● **What to produce**:
Reproduce the listing below in full, renaming every occurrence of "GUI agent" to "desktop assistant" and leaving all other text unchanged.

+ + + +

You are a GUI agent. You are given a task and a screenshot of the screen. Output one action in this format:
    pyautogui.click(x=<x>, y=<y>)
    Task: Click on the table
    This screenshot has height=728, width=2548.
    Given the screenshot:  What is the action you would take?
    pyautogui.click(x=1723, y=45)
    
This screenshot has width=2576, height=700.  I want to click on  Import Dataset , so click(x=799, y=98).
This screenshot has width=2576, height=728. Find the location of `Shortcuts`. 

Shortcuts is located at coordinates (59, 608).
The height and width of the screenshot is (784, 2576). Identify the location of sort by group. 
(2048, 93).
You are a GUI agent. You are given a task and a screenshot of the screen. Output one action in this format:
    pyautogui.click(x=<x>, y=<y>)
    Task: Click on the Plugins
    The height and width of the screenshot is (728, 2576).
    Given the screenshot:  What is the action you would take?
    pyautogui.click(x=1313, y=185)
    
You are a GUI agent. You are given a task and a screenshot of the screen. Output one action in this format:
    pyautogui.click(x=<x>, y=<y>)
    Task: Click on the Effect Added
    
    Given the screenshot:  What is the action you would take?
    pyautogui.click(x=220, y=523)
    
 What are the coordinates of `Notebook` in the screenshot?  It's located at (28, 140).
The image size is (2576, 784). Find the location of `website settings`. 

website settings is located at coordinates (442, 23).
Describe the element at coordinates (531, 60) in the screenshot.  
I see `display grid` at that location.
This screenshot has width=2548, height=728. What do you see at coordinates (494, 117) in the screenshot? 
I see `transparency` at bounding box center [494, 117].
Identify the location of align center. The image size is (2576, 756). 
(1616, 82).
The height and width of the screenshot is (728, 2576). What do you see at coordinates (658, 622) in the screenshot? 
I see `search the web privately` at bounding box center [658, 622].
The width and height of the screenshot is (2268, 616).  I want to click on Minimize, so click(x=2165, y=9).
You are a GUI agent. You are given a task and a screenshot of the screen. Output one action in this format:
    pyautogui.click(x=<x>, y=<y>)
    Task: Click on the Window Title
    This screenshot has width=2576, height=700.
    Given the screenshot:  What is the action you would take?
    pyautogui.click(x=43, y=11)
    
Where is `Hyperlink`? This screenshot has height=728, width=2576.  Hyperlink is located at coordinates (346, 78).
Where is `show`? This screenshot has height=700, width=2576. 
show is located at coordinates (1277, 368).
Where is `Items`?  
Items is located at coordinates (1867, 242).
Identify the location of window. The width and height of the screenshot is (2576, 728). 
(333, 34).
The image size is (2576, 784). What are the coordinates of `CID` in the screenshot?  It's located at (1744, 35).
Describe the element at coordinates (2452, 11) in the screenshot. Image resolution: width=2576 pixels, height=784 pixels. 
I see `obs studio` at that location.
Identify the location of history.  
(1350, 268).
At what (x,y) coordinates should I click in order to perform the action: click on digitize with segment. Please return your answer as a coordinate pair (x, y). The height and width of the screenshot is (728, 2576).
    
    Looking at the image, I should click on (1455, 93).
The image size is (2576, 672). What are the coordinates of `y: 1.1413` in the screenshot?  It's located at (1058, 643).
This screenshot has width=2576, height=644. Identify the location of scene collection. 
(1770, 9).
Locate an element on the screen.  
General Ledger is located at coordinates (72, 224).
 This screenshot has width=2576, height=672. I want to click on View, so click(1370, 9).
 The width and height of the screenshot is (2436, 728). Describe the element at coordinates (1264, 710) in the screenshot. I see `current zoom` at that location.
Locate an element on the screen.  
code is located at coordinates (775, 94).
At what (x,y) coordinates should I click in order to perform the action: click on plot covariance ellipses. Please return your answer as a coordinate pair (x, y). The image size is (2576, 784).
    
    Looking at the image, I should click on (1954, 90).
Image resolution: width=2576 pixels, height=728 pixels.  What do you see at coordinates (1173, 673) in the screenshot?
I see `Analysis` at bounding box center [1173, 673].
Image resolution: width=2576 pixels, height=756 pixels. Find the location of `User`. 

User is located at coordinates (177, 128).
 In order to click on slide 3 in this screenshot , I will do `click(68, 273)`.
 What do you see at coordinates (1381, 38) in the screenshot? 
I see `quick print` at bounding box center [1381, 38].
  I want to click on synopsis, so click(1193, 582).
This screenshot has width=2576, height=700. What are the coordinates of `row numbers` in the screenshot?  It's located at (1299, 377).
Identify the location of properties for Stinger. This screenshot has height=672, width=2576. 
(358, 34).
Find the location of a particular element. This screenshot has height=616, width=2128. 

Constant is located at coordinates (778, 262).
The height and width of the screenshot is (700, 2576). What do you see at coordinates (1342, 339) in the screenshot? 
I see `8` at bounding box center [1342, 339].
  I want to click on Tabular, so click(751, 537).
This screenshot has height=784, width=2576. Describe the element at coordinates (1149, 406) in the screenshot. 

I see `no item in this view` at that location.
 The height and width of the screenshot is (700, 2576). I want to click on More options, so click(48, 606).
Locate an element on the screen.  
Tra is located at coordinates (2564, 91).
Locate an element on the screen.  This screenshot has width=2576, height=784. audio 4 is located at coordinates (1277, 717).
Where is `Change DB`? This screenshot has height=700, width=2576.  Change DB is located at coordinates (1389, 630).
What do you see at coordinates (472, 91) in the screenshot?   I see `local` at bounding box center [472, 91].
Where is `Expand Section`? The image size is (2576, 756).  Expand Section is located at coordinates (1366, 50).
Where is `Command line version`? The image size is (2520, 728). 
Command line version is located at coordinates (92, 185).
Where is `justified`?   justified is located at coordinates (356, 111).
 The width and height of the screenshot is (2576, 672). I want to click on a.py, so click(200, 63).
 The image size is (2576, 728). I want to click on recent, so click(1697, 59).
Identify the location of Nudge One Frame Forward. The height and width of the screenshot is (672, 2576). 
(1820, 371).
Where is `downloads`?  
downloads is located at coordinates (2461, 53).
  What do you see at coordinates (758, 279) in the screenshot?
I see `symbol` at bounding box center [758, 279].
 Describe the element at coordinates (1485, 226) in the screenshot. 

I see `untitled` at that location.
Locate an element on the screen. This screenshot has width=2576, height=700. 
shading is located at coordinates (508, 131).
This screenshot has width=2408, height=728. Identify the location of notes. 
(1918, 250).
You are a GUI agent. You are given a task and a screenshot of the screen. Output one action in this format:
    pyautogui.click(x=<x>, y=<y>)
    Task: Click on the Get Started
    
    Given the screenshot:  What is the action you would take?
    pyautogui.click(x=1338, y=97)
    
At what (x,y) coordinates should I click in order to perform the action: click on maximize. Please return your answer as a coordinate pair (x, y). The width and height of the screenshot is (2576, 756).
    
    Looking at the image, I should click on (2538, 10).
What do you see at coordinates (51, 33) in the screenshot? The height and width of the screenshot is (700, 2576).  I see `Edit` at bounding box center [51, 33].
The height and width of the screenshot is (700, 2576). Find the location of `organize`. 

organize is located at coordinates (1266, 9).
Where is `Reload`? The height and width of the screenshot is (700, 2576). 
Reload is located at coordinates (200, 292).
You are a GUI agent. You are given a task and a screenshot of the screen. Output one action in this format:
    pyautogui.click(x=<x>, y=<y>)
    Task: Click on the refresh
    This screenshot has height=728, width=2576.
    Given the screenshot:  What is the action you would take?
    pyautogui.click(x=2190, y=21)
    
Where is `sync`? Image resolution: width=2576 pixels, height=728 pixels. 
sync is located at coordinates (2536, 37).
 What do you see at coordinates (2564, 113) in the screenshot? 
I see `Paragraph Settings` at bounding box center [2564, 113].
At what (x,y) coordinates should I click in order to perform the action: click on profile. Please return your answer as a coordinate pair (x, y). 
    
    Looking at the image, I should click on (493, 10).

+ + + +

● **Response to the task**:
You are a desktop assistant. You are given a task and a screenshot of the screen. Output one action in this format:
    pyautogui.click(x=<x>, y=<y>)
    Task: Click on the table
    This screenshot has height=728, width=2548.
    Given the screenshot:  What is the action you would take?
    pyautogui.click(x=1723, y=45)
    
This screenshot has width=2576, height=700.  I want to click on  Import Dataset , so click(x=799, y=98).
This screenshot has width=2576, height=728. Find the location of `Shortcuts`. 

Shortcuts is located at coordinates (59, 608).
The height and width of the screenshot is (784, 2576). Identify the location of sort by group. 
(2048, 93).
You are a desktop assistant. You are given a task and a screenshot of the screen. Output one action in this format:
    pyautogui.click(x=<x>, y=<y>)
    Task: Click on the Plugins
    The height and width of the screenshot is (728, 2576).
    Given the screenshot:  What is the action you would take?
    pyautogui.click(x=1313, y=185)
    
You are a desktop assistant. You are given a task and a screenshot of the screen. Output one action in this format:
    pyautogui.click(x=<x>, y=<y>)
    Task: Click on the Effect Added
    
    Given the screenshot:  What is the action you would take?
    pyautogui.click(x=220, y=523)
    
 What are the coordinates of `Notebook` in the screenshot?  It's located at (28, 140).
The image size is (2576, 784). Find the location of `website settings`. 

website settings is located at coordinates (442, 23).
Describe the element at coordinates (531, 60) in the screenshot.  
I see `display grid` at that location.
This screenshot has width=2548, height=728. What do you see at coordinates (494, 117) in the screenshot? 
I see `transparency` at bounding box center [494, 117].
Identify the location of align center. The image size is (2576, 756). 
(1616, 82).
The height and width of the screenshot is (728, 2576). What do you see at coordinates (658, 622) in the screenshot? 
I see `search the web privately` at bounding box center [658, 622].
The width and height of the screenshot is (2268, 616).  I want to click on Minimize, so click(x=2165, y=9).
You are a desktop assistant. You are given a task and a screenshot of the screen. Output one action in this format:
    pyautogui.click(x=<x>, y=<y>)
    Task: Click on the Window Title
    This screenshot has width=2576, height=700.
    Given the screenshot:  What is the action you would take?
    pyautogui.click(x=43, y=11)
    
Where is `Hyperlink`? This screenshot has height=728, width=2576.  Hyperlink is located at coordinates (346, 78).
Where is `show`? This screenshot has height=700, width=2576. 
show is located at coordinates (1277, 368).
Where is `Items`?  
Items is located at coordinates (1867, 242).
Identify the location of window. The width and height of the screenshot is (2576, 728). 
(333, 34).
The image size is (2576, 784). What are the coordinates of `CID` in the screenshot?  It's located at (1744, 35).
Describe the element at coordinates (2452, 11) in the screenshot. Image resolution: width=2576 pixels, height=784 pixels. 
I see `obs studio` at that location.
Identify the location of history.  
(1350, 268).
At what (x,y) coordinates should I click in order to perform the action: click on digitize with segment. Please return your answer as a coordinate pair (x, y). The height and width of the screenshot is (728, 2576).
    
    Looking at the image, I should click on (1455, 93).
The image size is (2576, 672). What are the coordinates of `y: 1.1413` in the screenshot?  It's located at (1058, 643).
This screenshot has width=2576, height=644. Identify the location of scene collection. 
(1770, 9).
Locate an element on the screen.  
General Ledger is located at coordinates (72, 224).
 This screenshot has width=2576, height=672. I want to click on View, so click(1370, 9).
 The width and height of the screenshot is (2436, 728). Describe the element at coordinates (1264, 710) in the screenshot. I see `current zoom` at that location.
Locate an element on the screen.  
code is located at coordinates (775, 94).
At what (x,y) coordinates should I click in order to perform the action: click on plot covariance ellipses. Please return your answer as a coordinate pair (x, y). The image size is (2576, 784).
    
    Looking at the image, I should click on (1954, 90).
Image resolution: width=2576 pixels, height=728 pixels.  What do you see at coordinates (1173, 673) in the screenshot?
I see `Analysis` at bounding box center [1173, 673].
Image resolution: width=2576 pixels, height=756 pixels. Find the location of `User`. 

User is located at coordinates (177, 128).
 In order to click on slide 3 in this screenshot , I will do `click(68, 273)`.
 What do you see at coordinates (1381, 38) in the screenshot? 
I see `quick print` at bounding box center [1381, 38].
  I want to click on synopsis, so click(1193, 582).
This screenshot has width=2576, height=700. What are the coordinates of `row numbers` in the screenshot?  It's located at (1299, 377).
Identify the location of properties for Stinger. This screenshot has height=672, width=2576. 
(358, 34).
Find the location of a particular element. This screenshot has height=616, width=2128. 

Constant is located at coordinates (778, 262).
The height and width of the screenshot is (700, 2576). What do you see at coordinates (1342, 339) in the screenshot? 
I see `8` at bounding box center [1342, 339].
  I want to click on Tabular, so click(751, 537).
This screenshot has height=784, width=2576. Describe the element at coordinates (1149, 406) in the screenshot. 

I see `no item in this view` at that location.
 The height and width of the screenshot is (700, 2576). I want to click on More options, so click(48, 606).
Locate an element on the screen.  
Tra is located at coordinates (2564, 91).
Locate an element on the screen.  This screenshot has width=2576, height=784. audio 4 is located at coordinates (1277, 717).
Where is `Change DB`? This screenshot has height=700, width=2576.  Change DB is located at coordinates (1389, 630).
What do you see at coordinates (472, 91) in the screenshot?   I see `local` at bounding box center [472, 91].
Where is `Expand Section`? The image size is (2576, 756).  Expand Section is located at coordinates (1366, 50).
Where is `Command line version`? The image size is (2520, 728). 
Command line version is located at coordinates (92, 185).
Where is `justified`?   justified is located at coordinates (356, 111).
 The width and height of the screenshot is (2576, 672). I want to click on a.py, so click(200, 63).
 The image size is (2576, 728). I want to click on recent, so click(1697, 59).
Identify the location of Nudge One Frame Forward. The height and width of the screenshot is (672, 2576). 
(1820, 371).
Where is `downloads`?  
downloads is located at coordinates (2461, 53).
  What do you see at coordinates (758, 279) in the screenshot?
I see `symbol` at bounding box center [758, 279].
 Describe the element at coordinates (1485, 226) in the screenshot. 

I see `untitled` at that location.
Locate an element on the screen. This screenshot has width=2576, height=700. 
shading is located at coordinates (508, 131).
This screenshot has width=2408, height=728. Identify the location of notes. 
(1918, 250).
You are a desktop assistant. You are given a task and a screenshot of the screen. Output one action in this format:
    pyautogui.click(x=<x>, y=<y>)
    Task: Click on the Get Started
    
    Given the screenshot:  What is the action you would take?
    pyautogui.click(x=1338, y=97)
    
At what (x,y) coordinates should I click in order to perform the action: click on maximize. Please return your answer as a coordinate pair (x, y). The width and height of the screenshot is (2576, 756).
    
    Looking at the image, I should click on (2538, 10).
What do you see at coordinates (51, 33) in the screenshot? The height and width of the screenshot is (700, 2576).  I see `Edit` at bounding box center [51, 33].
The height and width of the screenshot is (700, 2576). Find the location of `organize`. 

organize is located at coordinates (1266, 9).
Where is `Reload`? The height and width of the screenshot is (700, 2576). 
Reload is located at coordinates (200, 292).
You are a desktop assistant. You are given a task and a screenshot of the screen. Output one action in this format:
    pyautogui.click(x=<x>, y=<y>)
    Task: Click on the refresh
    This screenshot has height=728, width=2576.
    Given the screenshot:  What is the action you would take?
    pyautogui.click(x=2190, y=21)
    
Where is `sync`? Image resolution: width=2576 pixels, height=728 pixels. 
sync is located at coordinates (2536, 37).
 What do you see at coordinates (2564, 113) in the screenshot? 
I see `Paragraph Settings` at bounding box center [2564, 113].
At what (x,y) coordinates should I click in order to perform the action: click on profile. Please return your answer as a coordinate pair (x, y). 
    
    Looking at the image, I should click on (493, 10).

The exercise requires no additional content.